Work required
In this exercise, return only the lines that run from the line with "Given: Click the Last Activity MAX rule text" to the end of the entries below, both included. Pictures are not copied.

Input material
★ ★ ★ ★ ★

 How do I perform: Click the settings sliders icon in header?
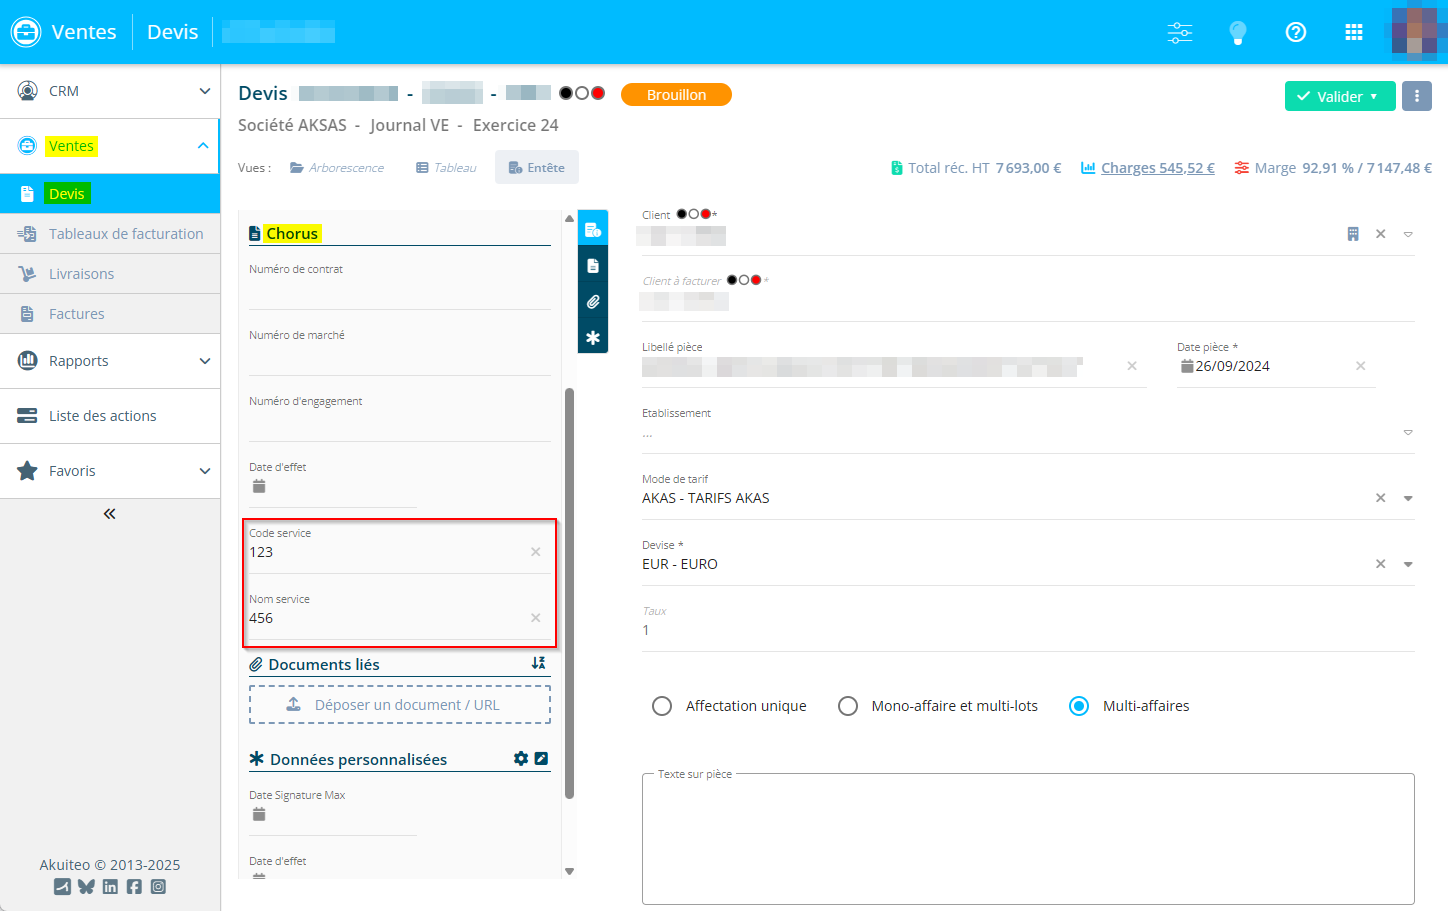click(x=1180, y=33)
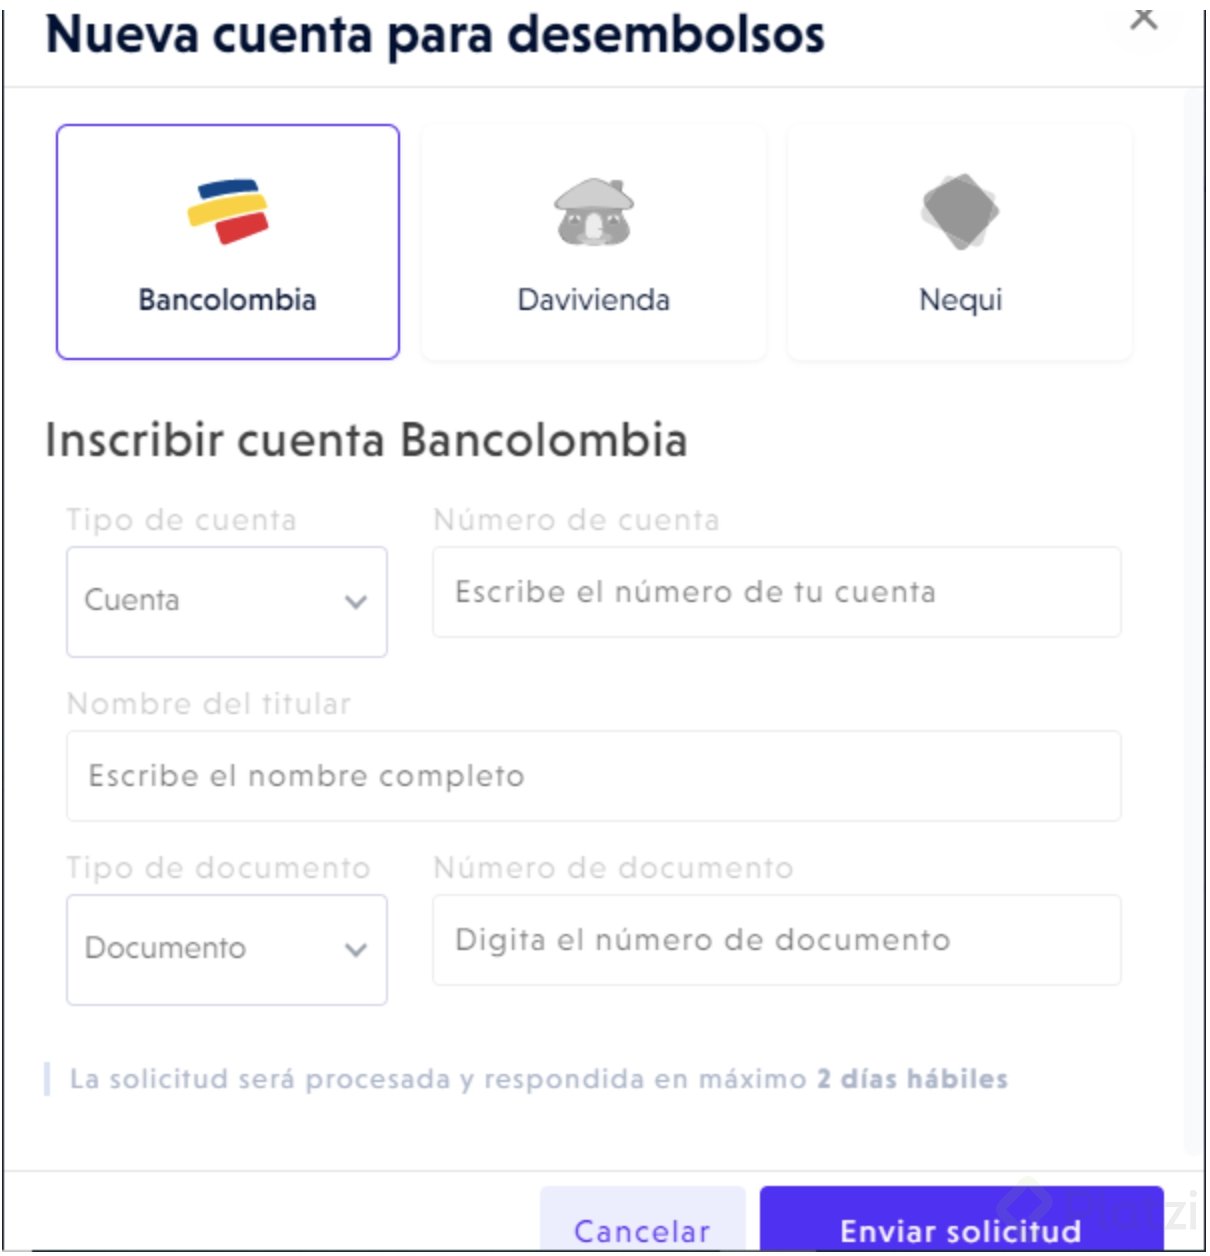Select the Nequi bank card
The width and height of the screenshot is (1210, 1256).
click(x=960, y=242)
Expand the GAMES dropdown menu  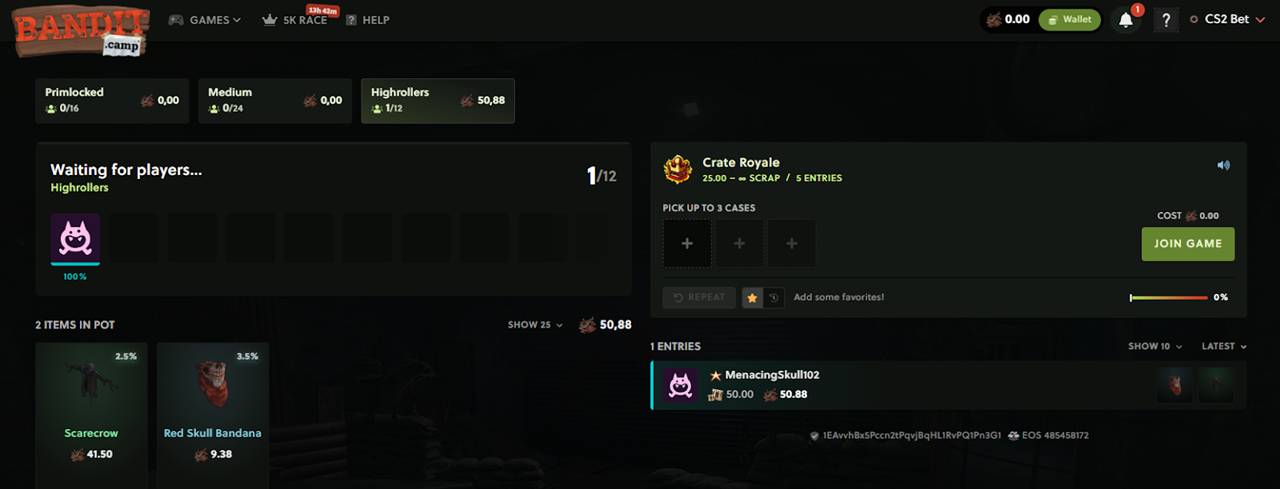(x=205, y=19)
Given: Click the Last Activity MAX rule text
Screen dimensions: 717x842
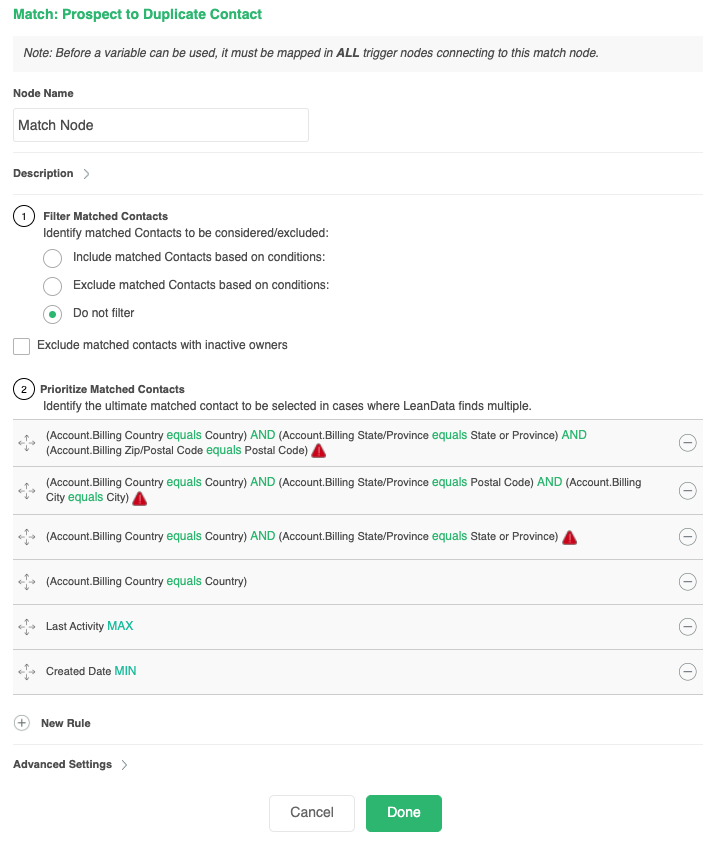Looking at the screenshot, I should [89, 626].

★ ★ ★ ★ ★

Exercise result
Given: Click the Last Activity MAX rule text
Screen dimensions: 717x842
Looking at the screenshot, I should [89, 626].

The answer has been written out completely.